On the plus side, Samuel West is brilliant as Morbius (when he finally turns up - for the last 25 minutes) but this is more than compensated for by Kenneth Colley's inexplicably daft performance as Zarodnix (as if someone had told him the way to 'do' a Who villain but hadn't done a very good job) and by the eponymous Sisters, as poorly realized as their inclusion is ultimately pointless. For the first and only time in the NEDAs, Paul McGann slips below the level we have come to expect and who can blame him? This is humourless in the extreme (apart from an unintentionally laughable fanfare) with not one glimmer of wit. Jokes, yes, funny ones, no.
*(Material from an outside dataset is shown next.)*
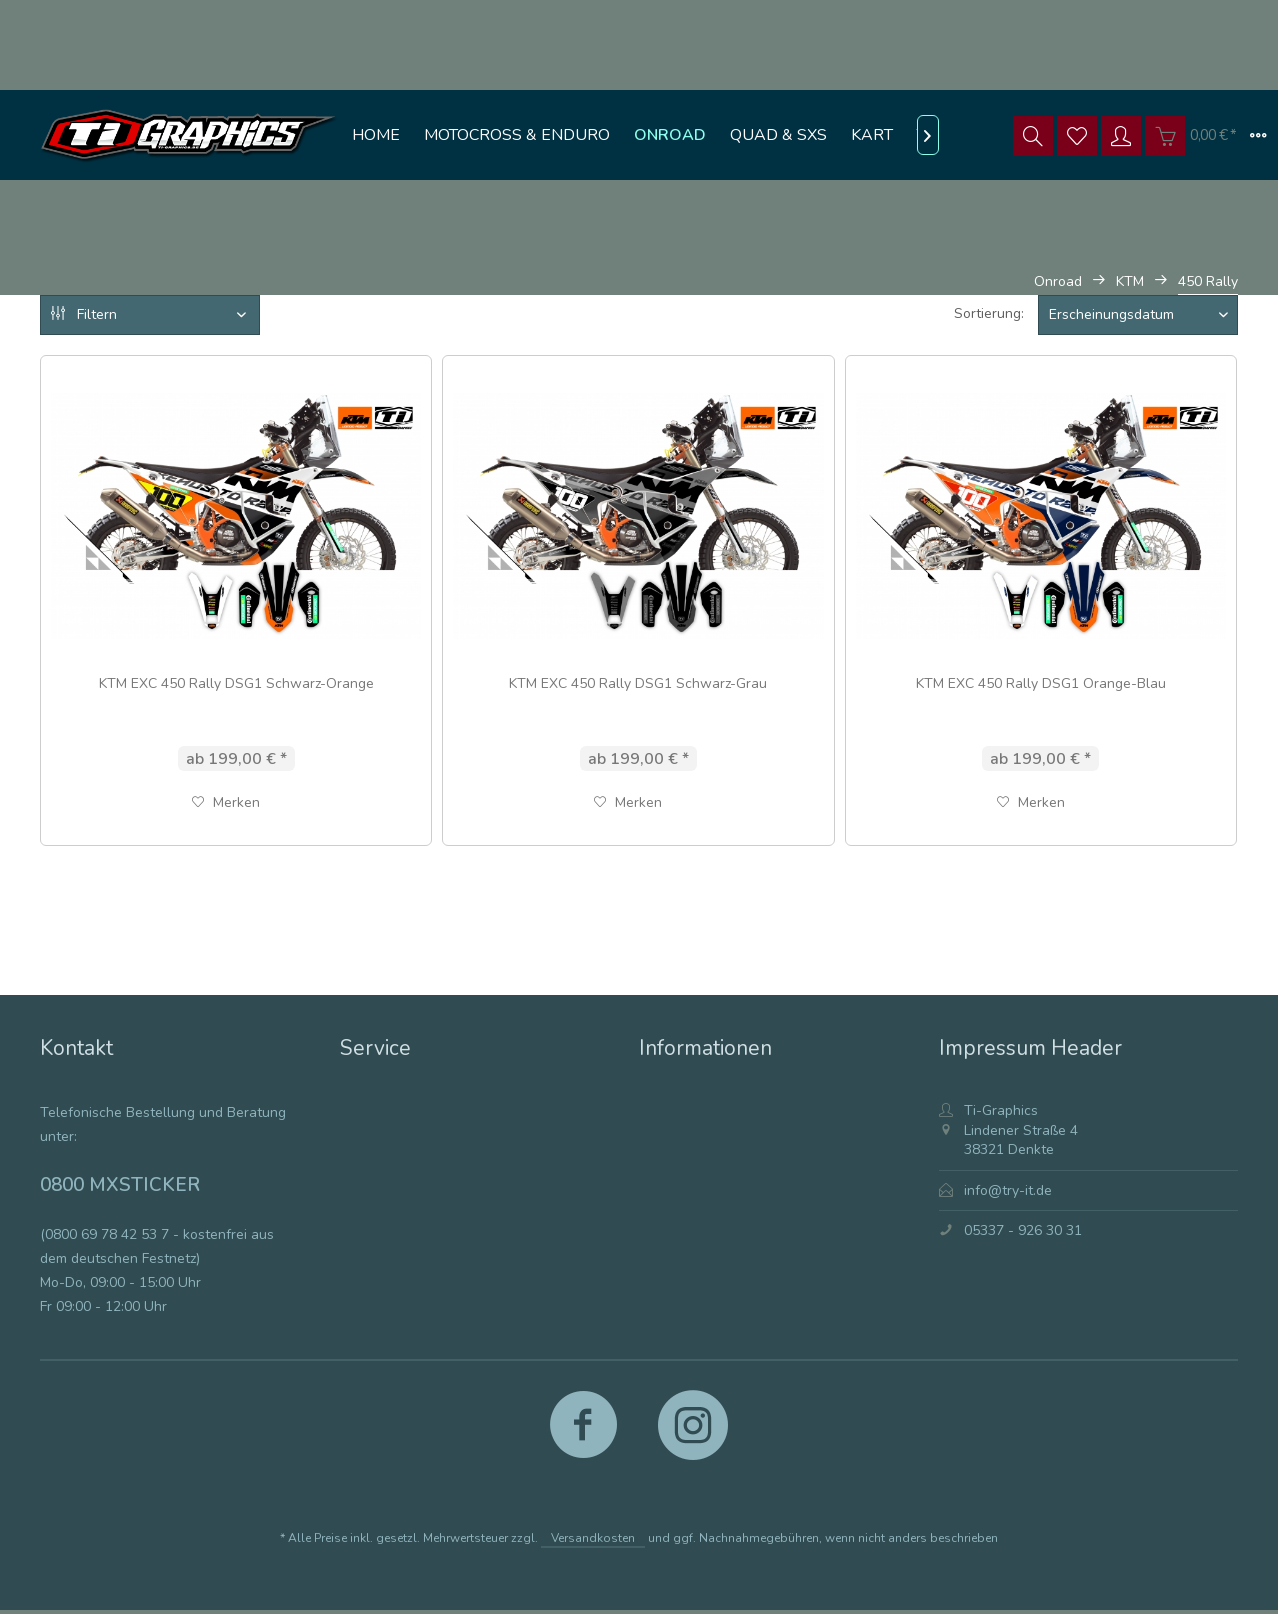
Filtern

If this is for an older audience then it adds nothing to the myth of Morbius or to Doctor Who in general. If it's for a younger televisual audience, then why should they care about any of it? Dull, dull, dull, dull, dull.
5.0 out of 5 stars Now THAT's more like it 23 Jan 2009
By Peter Ingemi - Published on Amazon.com
Format:Audio CD
Dr Who the Vengeance of Morbius is a spectacular finish to the 2nd season of Paul McGann's Doctor Who adventures. It's everything Dr Who Phobos (Dr Who Big Finish) was not. The plot was first rate, the story interesting and the cast entertaining.
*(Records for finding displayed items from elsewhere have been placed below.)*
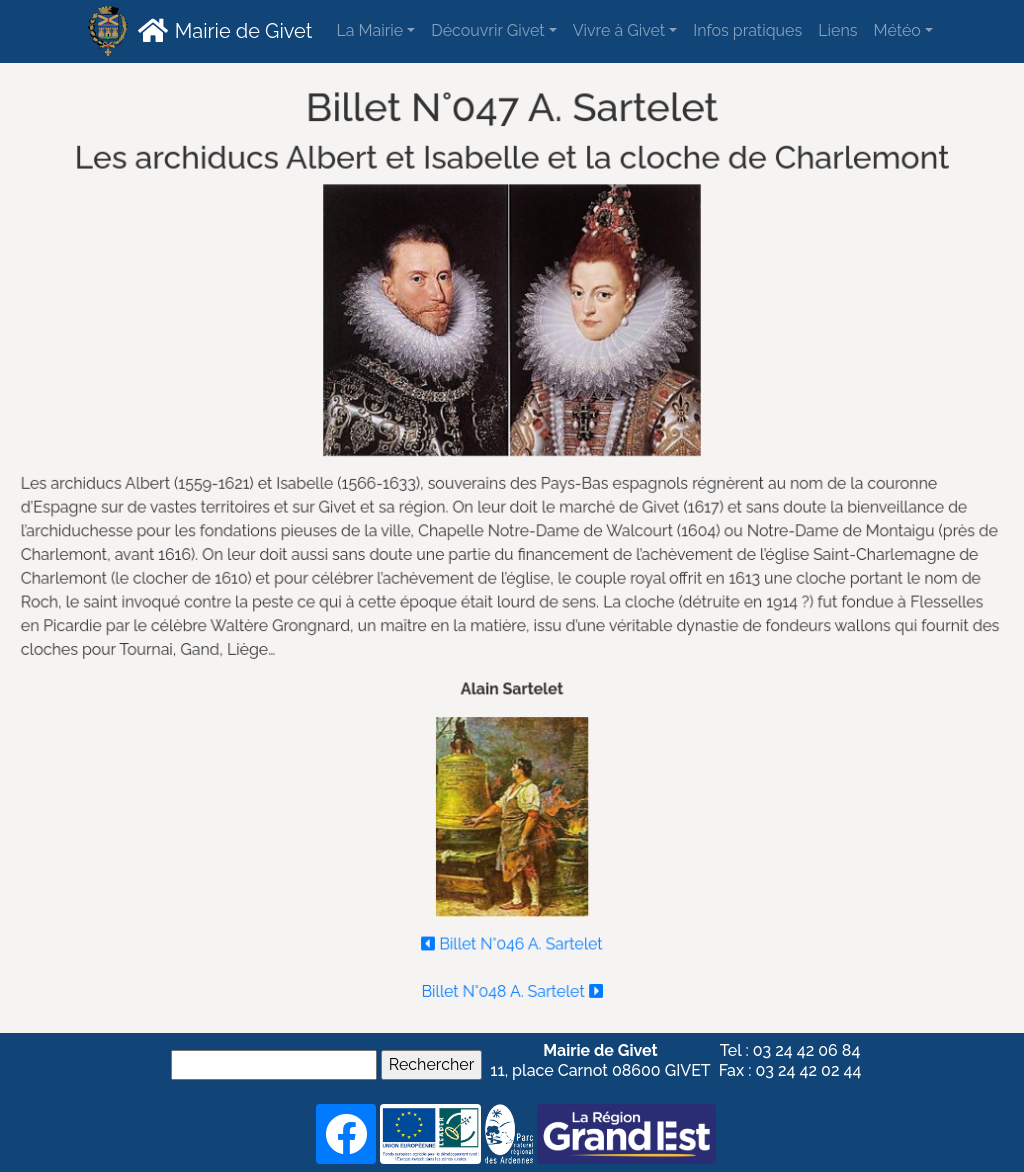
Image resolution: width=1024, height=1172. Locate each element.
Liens (837, 30)
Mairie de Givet (222, 30)
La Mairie (369, 30)
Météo (896, 30)
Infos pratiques (747, 30)
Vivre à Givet (619, 30)
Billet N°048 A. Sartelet (512, 986)
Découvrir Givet (487, 30)
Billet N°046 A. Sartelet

Lucy really came into her own in Sisters of the Flame (Doctor Who: The New Eighth Doctor Adventures) and this adventure continues it. The supporting cast also helps carry the story through thick and thin.

The willingness of the doctor to play with the time stream and the lack of guards around Morbius at the climax are small issues but the action and the tension is maintained throughout. It keeps you on your toes.

The cliffhangers at the end are to some degree false, we of course know that the doctor survives or we wouldn't be seeing a 9th, 10th or 11th doctor. The cliffhanger with Lucy should carry well into the 3rd season.

The interviews at the end including one from a convention were fun. They added solid value without being repetitive.

The second season was stronger than the first. With this as a template perhaps we can look forward to an even better 3rd season.